Introduction
This project focuses on building a phishing detection system that classifies whether a given URL or email address is phishing. The system uses a two-stage pipeline: the first stage applies machine learning to extract and classify feature-based patterns, and the second stage integrates a large language model (LLM) to analyze website content. This hybrid approach enables a more accurate and explainable phishing detection workflow for both URLs and email addresses.
Dataset & Features
- URL Classification: 23 handcrafted features are extracted from the user-submitted URL, including domain structure, HTTPS usage, character patterns, and redirect behavior.
Phishing Dataset >>
- Email Classification: Email address features are derived from the CEAS dataset. Only email-related features are used, and additional engineered features are created from the email string (e.g., domain reputation, uncommon subdomains, numeric ratio).
Email Dataset >>
- Content Analysis: After classifying the URL, web content (meta tags, titles, forms, scripts) is scraped and analyzed using a LLM.
Model & Architecture
- URL and Email Classification
- Extract features from input URLs and email addresses.
- URLs are classified using an XGBoost model, while emails are classified using a CatBoost model.
- URL model achieved 96% accuracy, and the email classifier achieved 81% accuracy with CEAS-based features.

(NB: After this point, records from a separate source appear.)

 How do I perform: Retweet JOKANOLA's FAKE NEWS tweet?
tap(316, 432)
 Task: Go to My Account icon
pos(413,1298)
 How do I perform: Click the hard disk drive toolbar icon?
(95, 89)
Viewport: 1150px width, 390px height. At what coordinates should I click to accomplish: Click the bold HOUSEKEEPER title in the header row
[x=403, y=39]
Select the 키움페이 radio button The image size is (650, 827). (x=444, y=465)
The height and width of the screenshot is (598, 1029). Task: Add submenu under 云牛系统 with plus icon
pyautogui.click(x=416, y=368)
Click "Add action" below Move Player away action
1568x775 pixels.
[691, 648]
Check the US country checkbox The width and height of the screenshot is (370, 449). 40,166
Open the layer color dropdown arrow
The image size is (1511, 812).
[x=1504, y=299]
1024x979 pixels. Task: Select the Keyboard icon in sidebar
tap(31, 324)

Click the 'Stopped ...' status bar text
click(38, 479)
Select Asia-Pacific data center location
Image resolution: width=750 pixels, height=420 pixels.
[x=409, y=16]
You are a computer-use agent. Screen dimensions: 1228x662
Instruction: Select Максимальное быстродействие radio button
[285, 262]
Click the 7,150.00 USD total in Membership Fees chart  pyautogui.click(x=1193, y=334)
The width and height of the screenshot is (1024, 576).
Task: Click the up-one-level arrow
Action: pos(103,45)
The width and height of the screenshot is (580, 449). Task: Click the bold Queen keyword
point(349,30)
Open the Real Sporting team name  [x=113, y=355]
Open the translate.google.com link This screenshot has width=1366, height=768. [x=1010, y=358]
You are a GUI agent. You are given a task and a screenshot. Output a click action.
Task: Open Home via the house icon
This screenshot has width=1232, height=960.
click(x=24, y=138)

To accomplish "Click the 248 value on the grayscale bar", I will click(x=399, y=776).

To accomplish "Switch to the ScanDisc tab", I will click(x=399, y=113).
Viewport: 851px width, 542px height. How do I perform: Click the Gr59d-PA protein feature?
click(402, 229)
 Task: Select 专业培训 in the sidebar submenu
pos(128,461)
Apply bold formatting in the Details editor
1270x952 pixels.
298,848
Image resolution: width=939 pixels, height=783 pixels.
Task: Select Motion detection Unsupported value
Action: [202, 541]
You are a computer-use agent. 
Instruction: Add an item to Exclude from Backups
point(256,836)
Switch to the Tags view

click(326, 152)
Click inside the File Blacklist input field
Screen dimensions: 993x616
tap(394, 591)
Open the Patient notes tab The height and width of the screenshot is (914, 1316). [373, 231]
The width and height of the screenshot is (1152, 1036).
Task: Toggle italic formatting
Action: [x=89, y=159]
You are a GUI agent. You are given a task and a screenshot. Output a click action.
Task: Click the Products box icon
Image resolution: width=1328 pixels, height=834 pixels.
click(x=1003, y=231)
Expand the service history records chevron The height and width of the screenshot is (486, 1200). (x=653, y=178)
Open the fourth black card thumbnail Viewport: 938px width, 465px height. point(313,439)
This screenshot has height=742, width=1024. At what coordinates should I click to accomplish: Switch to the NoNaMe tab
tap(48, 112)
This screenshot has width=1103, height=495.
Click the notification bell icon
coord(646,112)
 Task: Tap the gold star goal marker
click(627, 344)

- Content Analysis with LLM
- Scraped content from the target website is sent to DeepSeek v2 LLM via OpenRouter API.
- The LLM returns a human-readable judgment and reasoning for phishing detection.
System Workflow
- User submits either a URL or an email address.
- The system identifies the input type and routes it to the appropriate classifier: XGBoost for URLs or CatBoost for emails.
- Features are extracted and classified using the corresponding model.
- If the input is a URL, the website is scraped and its content analyzed by the LLM.
- Final results and reasoning are displayed to the user, and stored for review.
Deployment & Tools
- Backend: Python, Flask API, MySQL
- Frontend: Laravel (in development)
- LLM Access: OpenRouter API with DeepSeek v3
- Hosting: Planned deployment on Google Cloud App Engine
Result
- URL classifier achieved 96% accuracy.
- Email classifier using CatBoost achieved 81% accuracy with CEAS-based and engineered features.
- LLM-enhanced output enables deeper understanding of phishing behavior.
Conclusion
The phishing detection system combines traditional ML and LLM to create a unified tool for detecting malicious URLs and email addresses. It emphasizes both accuracy and explainability, making it useful for general users and cybersecurity applications. Future developments will focus on refining the email classifier and fully deploying the platform.